以来、稽古に対するシェールの熱の入れようといったらなかった。彼はそれこそ寝る間も惜しむようにして道場通いを続けた。タリウスにしてみれば、いろいろと思うところはあったが、ギリギリのところで自分との約束を守るシェールに、特段何も言えないでいた。

「とうさん!!」

 玄関を入るなり勢い良くシェールが駆け寄って来た。随分前からそうして待ち構えていたのだろう。今にも飛びかからんばかりで足踏みしている。

「一体どうした?」

「お願い、手合わせして。一回で良いんだ」

 またその話か。タリウスはいい加減うんざりして、息子へ向け冷ややかな視線を投げかけた。

「何でもするから、ねえお願い!」

「何をそんなに焦っている」

「知ってるでしょ。錬成会は明日なんだ」

「それがどうした」

「だから、どうしても勝ちたいんだって。勝って一番になりたい」

 いきり立つ我が子を横目に、次第に苛立ちより憐れみのほうが勝るのを感じた。

「いいか、シェール。錬成会というのは日頃の積み重ねを、成果を試す場であって、一夜漬けでどうこうするものではない」

「そんなことはわかってる。わかってるけど、でも最後にもう一度だけ…」

「何度も言わせるな。お前の先生はシモンズ先生だろう」

「シモンズ先生は忙しくて、なかなか相手をしてくれない。だから」

「代わりに暇そうなとうさんに相手をしろと言うのか。お前は自分がどれほど無礼な頼みごとをしているか、わからないのか」

「わかんないよ!」

 咬みつかんばかりの勢いに、タリウスは一瞬目を見張った。

「こんなに頼んでるのに、どうしてとうさんは稽古を付けてくれないの?僕にはそっちのほうが全然わかんない」

 もはや何を言っても無駄である。彼は吐息し、シェールの前に膝を折った。

「明日の錬成会は欠場しろ」

「なんで」

「そのほうがお前のためだ。頭に血が上った状態で無理やり出たところで、恥を晒すだけだ」

「もういい。とうさんなんかに頼まない」

「勝手にしろ」

 ともあれ何事も経験である。そう思い直し、タリウスは沸騰する我が子の横をすり抜けた。
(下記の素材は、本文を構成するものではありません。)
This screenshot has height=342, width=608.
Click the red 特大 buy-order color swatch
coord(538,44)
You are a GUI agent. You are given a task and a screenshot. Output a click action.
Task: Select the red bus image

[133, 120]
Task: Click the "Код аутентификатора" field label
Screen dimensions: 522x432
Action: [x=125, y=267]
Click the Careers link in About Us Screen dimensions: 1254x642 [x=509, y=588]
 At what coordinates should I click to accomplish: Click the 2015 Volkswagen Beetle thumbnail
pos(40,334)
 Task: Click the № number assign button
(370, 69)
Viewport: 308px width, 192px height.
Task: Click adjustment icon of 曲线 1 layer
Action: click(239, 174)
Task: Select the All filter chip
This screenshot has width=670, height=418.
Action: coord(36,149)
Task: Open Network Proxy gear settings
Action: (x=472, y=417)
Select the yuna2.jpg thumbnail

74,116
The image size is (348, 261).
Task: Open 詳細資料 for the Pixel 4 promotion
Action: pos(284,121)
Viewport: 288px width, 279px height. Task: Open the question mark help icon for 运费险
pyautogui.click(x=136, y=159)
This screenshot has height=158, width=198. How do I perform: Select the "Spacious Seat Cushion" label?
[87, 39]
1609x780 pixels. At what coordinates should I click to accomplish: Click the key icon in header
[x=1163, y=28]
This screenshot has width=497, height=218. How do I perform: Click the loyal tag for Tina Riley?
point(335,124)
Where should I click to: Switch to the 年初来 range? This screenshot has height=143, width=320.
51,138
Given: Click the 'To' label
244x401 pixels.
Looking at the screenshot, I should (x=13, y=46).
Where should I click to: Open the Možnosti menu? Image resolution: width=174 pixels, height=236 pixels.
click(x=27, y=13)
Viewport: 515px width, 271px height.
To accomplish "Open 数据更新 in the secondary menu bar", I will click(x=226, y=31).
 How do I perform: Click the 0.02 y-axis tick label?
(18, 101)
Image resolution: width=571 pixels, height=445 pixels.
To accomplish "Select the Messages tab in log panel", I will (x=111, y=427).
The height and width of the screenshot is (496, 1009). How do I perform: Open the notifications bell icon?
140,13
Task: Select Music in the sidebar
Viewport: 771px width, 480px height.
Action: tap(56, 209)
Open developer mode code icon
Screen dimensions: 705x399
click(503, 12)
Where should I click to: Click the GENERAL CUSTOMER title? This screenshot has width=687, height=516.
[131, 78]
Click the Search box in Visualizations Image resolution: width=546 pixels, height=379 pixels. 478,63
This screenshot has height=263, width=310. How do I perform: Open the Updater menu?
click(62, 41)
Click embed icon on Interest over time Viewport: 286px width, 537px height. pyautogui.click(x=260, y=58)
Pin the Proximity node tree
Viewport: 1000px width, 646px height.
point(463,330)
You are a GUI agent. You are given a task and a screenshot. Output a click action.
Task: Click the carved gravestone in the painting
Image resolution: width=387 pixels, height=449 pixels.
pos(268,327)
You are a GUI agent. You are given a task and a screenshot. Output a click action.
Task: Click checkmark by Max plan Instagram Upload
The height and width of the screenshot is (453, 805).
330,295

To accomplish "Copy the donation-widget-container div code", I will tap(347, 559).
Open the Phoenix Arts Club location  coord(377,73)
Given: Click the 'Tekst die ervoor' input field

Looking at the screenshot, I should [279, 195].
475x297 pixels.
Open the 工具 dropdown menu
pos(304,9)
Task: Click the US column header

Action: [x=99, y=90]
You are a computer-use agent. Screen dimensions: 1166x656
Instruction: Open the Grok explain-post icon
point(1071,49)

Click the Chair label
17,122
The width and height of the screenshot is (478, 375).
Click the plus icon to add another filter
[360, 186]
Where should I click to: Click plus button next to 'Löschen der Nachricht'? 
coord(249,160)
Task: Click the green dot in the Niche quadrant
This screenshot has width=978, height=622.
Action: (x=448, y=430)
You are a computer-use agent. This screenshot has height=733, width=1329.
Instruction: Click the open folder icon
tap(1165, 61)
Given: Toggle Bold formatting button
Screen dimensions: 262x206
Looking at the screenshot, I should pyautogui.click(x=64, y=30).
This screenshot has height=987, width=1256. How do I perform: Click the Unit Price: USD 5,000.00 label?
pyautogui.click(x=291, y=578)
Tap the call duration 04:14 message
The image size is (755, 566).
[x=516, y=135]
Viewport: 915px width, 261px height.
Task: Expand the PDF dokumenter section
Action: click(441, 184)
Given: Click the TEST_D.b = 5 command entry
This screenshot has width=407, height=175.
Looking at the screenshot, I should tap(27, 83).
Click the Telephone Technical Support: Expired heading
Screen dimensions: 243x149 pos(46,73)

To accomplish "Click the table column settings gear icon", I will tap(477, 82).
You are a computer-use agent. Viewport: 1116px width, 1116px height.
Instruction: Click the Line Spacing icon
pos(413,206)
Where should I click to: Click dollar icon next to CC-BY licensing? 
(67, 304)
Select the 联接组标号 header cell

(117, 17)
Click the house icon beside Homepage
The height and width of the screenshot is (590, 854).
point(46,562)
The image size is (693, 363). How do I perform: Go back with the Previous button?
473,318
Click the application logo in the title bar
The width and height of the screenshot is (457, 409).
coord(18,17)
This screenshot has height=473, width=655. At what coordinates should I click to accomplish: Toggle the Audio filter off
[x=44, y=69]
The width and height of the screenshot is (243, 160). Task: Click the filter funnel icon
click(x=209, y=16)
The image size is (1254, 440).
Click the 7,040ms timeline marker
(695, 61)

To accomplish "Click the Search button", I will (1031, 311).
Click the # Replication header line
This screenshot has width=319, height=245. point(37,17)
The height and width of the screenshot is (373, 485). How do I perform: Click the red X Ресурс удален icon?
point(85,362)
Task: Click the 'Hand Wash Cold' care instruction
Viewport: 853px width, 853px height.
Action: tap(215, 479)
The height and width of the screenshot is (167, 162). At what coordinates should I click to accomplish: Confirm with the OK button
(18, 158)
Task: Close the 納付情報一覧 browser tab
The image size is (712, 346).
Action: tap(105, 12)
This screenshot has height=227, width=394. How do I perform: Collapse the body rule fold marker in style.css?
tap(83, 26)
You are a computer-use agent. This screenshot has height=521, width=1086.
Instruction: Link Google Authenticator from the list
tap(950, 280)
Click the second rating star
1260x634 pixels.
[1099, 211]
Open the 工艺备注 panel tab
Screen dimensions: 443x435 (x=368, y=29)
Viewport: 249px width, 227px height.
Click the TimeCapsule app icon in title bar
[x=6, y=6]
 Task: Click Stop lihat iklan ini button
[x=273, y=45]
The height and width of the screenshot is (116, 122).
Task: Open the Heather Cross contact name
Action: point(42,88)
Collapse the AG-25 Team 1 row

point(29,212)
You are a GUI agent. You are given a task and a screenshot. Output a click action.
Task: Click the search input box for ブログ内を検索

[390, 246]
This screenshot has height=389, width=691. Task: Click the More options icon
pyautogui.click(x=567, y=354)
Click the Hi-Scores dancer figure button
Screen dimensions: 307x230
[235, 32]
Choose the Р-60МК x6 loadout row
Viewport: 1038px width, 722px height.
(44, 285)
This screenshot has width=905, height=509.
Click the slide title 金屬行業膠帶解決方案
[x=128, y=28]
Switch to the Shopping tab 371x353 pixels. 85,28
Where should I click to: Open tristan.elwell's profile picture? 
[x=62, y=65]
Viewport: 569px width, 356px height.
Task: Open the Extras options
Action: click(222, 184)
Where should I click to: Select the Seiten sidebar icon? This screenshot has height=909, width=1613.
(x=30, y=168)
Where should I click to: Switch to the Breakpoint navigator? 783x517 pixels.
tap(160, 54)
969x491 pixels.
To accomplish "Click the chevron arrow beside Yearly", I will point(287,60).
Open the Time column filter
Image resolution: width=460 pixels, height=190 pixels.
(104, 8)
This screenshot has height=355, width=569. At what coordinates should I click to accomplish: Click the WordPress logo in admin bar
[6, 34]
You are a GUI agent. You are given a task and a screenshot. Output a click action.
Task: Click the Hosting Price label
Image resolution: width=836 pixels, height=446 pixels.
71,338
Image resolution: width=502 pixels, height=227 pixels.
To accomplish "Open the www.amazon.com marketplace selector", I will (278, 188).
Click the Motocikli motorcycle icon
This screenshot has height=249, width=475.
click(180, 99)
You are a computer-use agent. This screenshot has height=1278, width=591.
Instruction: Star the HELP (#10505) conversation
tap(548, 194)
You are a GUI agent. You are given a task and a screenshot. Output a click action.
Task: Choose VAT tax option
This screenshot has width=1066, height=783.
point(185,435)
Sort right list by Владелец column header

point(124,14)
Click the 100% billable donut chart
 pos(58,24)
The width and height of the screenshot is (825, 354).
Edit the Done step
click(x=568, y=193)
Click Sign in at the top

 翌日の錬成会には、宣言どおりミルズ夫妻の姿があった。

「ミルズ先生…!」

 思いがけない人物の登場に、彼、テイラー=エヴァンズは慌てて席を立った。

「構うな。仕事で来ているわけではない」

 いくらそう言われたところで、教官夫妻の前へ座るのは憚られる。ひとまず、テイラーは二人の横へ並んだ。彼は時折、かつて自分自身も身を置いたこの場所へ足を運んでいた。しかし、ここで彼らと会うのは初めてだった。

「シェール、随分緊張しているようね。大丈夫かしら」

「完全に場の空気に呑まれたな」

 目当ての少年は、言葉どおり緊張でガチガチになっており、動きが悪い。

「ほう。気迫で勝ったか」

 しかし、全身から立ち上る負けたくないというオーラに、相手が気圧される形で初戦は幕を閉じた。

「いつまで続くかしら。ねえゼイン、あれがシェールの目の上のたんこぶね」

「なるほど、見事だ」

 競技場では先ほどとは別の少年が闘っていた。華麗な突きで確実に相手を仕留め、場内からはいくつもの歓声が上がった。

「あの子は確か…」

 テイラーにとって見知った顔だった。

「ロイズ中将のところの末っ子だろう」

「驚いた。あんなに小さなお子さんがいたとわね。ああ、でも、どうりで中将が一番前にお座りな筈。さぞや鼻が高いでしょうね」

 続く二戦目も、どうにかこうにかシェールは勝ちを修めた。しかし、最終的には決勝へ進むことなく三戦目で敗れた。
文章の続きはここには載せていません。